De Vlaamse overheidsinstanties zitten sterk op schema om hun doelstelling van 1.250 hectare extra bos sneller dan verwacht te realiseren. Met 644 hectare bebosbare gronden hebben zij anderhalf jaar na de lancering van het bosuitbreidingsplan van Vlaams minister van Natuur Zuhal Demir al meer dan 51 procent van de noodzakelijke gronden in portefeuille. Andere partners van de Bosalliantie, waaronder in het bijzonder de lokale besturen, hebben nog aardig wat werk voor de boeg om hun beoogde doel te behalen. In de aanloop naar het grote boscongres van aanstaande donderdag roept Demir hen op om het aantal initiatieven te verhogen. “Alleen samen kunnen we Vlaanderen groener maken”, klinkt het.

Voldoende gronden vinden om te bebossen is zwaarste inspanning

Vlaams minister van Natuur Zuhal Demir grijpt de Week van het Bos aan om de balans op te maken van het bosuitbreidingsplan dat ze anderhalf jaar geleden lanceerde. Waar in de periode tussen 2014 en 2018 jaarlijks ongeveer 60 hectare extra bos bijkwam, heeft Vlaanderen tijdens het eerste plantseizoen het bebossingstempo alvast vervijfvoudigd. Op anderhalf jaar tijd hebben we samen ongeveer 1.000 van de 4.000 hectare bebosbare gronden gevonden, zegt Demir. “En dat is de zwaarste inspanning voor extra bos. Voldoende gronden vinden om te bebossen. We moeten nog op kruissnelheid geraken, maar op anderhalf jaar tijd 1.000 hectare vinden is absoluut niet slecht”, klinkt het.

Vlaamse overheid alleen al heeft 644 hectare binnen handbereik

Vooral de Vlaamse overheidsdiensten zitten daar voor iets tussen.

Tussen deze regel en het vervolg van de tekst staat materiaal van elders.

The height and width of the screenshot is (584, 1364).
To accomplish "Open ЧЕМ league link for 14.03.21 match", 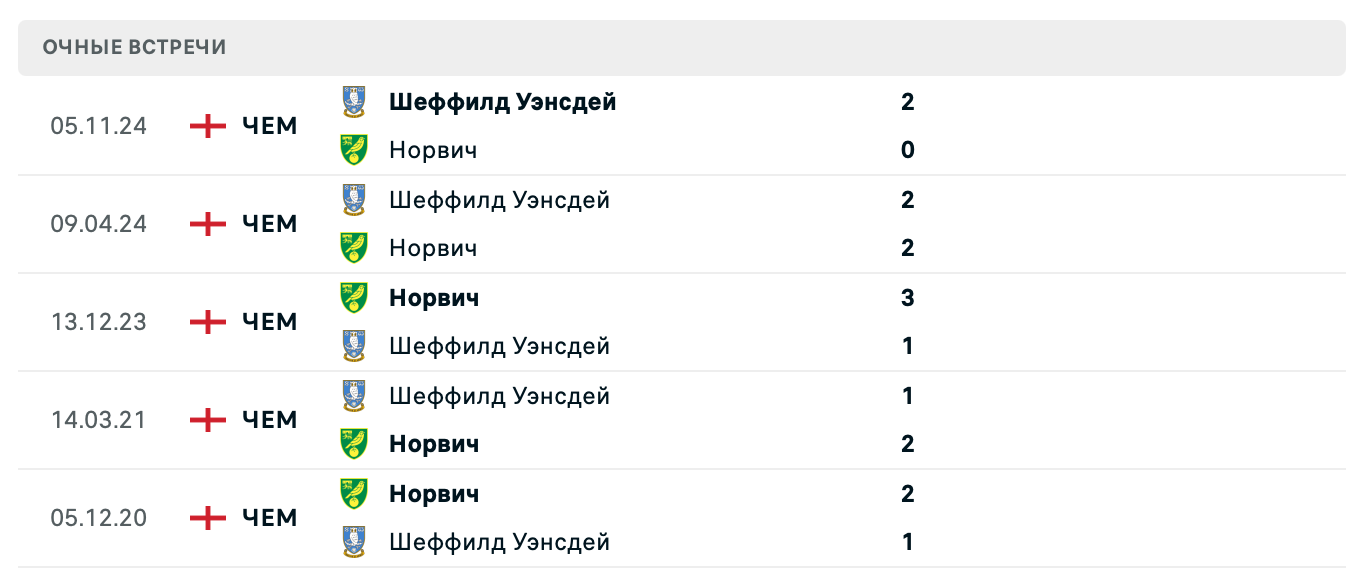I will [270, 420].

De Vlaamse overheid (vooral Natuur en Bos, Vlaamse Landmaatschappij, departement Omgeving) ging immers het grootste deel van de 4.000 hectare voor haar rekening nemen, maar liefst 1.250 hectare. Daarvan is 644 hectare of 51,5 procent alvast binnen handbereik om te bebossen de komende jaren.

De lokale besturen, de natuurverenigingen en de bosgroepen en regionale landschappen gingen elk 750 hectare voor hun rekening nemen. Bedrijven en private eigenaars zouden goed moeten zijn voor 500 hectare. Voor de meeste van hen ging in januari ook een nieuwe financiële ondersteuning in, waardoor ze maar de helft van vorig plantseizoen actief waren. Samen hebben ze ongeveer 330 hectare op zak. Elk van hen heeft dus nog wat werk voor de boeg.

Met 8,1 procent of 61 hectare hebben vooral de lokale besturen nog een lange weg af te leggen. Demir roept hen op zich zeker niet te laten ontmoedigen en volop bijkomende initiatieven te nemen om te zorgen voor meer bos in Vlaanderen.

Lokale besturen zijn belangrijke partner in de bosalliantie

“De lokale besturen hebben een niet te onderschatten aandeel op weg naar onze doelstelling van 4.000 hectare extra bos tegen 2024 en zijn het best geplaatst omdat ze de eigenaars op het terrein kennen of omdat ze zelf veel eigendommen hebben. Helaas lopen vooral veel steden momenteel nog wat achter. En dat is jammer, want vanuit Vlaanderen voorzien we meer dan 4 miljoen euro per jaar om ook de steden en gemeenten te ondersteunen bij hun plannen. Laat dit dan ook een warme oproep zijn om samen Vlaanderen groener te maken. Het belang van stedelijk groen en groen rond de stad kan niet worden onderschat. Tijdens langdurige periodes met hoge temperaturen kunnen steden echte hitte-eilanden worden. Natuur in en rond de stad kan die tendens keren en voor de broodnodige afkoeling zorgen”, zegt Zuhal Demir.

Demir reikt tijdens een heus Boscongres aanstaande donderdag ook de eerste boslabels uit aan lokale besturen die wél enorm slaagden in het realiseren van extra bos vorig plantseizoen. Marco Onida, Directoraat-generaal Milieu van de Europese Commisie zakt bovendien af om de Vlaamse website www.bosteller.be te bejubelen als een van de beste instrumenten binnen het Europees bosbeleid.